- _ACTIVITY_
Where a line in the material beneath contains "target", count it. Give the number only.

== Segment start ==

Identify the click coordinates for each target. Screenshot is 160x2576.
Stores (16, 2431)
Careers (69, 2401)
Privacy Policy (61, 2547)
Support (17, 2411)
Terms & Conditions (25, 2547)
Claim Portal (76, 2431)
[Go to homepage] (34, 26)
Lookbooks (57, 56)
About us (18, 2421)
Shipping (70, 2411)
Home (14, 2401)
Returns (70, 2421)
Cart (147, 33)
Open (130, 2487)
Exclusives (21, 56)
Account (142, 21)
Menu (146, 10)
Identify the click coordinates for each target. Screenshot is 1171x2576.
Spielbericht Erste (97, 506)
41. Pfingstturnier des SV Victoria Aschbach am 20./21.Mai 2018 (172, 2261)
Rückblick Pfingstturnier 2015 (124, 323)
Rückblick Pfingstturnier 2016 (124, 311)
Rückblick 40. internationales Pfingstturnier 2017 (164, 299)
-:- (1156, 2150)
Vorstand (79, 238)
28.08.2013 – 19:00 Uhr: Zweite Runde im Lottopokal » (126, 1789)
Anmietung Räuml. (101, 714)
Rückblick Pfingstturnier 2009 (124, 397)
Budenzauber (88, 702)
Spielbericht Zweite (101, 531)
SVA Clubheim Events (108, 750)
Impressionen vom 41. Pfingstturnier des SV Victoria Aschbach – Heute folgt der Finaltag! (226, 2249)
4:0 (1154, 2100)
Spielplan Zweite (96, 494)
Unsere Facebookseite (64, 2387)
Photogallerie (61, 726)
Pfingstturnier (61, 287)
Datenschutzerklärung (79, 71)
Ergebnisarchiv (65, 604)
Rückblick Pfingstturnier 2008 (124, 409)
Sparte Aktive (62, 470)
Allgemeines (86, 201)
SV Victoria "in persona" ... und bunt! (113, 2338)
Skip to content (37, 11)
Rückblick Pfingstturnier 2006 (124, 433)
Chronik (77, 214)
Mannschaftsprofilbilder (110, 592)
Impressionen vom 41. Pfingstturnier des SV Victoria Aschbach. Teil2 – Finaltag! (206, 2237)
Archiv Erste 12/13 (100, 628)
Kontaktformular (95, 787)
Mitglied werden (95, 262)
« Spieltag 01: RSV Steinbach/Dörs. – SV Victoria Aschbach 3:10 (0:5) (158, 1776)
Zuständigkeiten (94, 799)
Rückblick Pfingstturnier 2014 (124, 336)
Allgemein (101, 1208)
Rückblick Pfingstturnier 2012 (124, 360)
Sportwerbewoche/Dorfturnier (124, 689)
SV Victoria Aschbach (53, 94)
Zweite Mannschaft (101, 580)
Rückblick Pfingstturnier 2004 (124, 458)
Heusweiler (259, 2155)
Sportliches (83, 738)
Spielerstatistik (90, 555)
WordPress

== Segment end ==

- _RESPONSE TO THE TASK_
2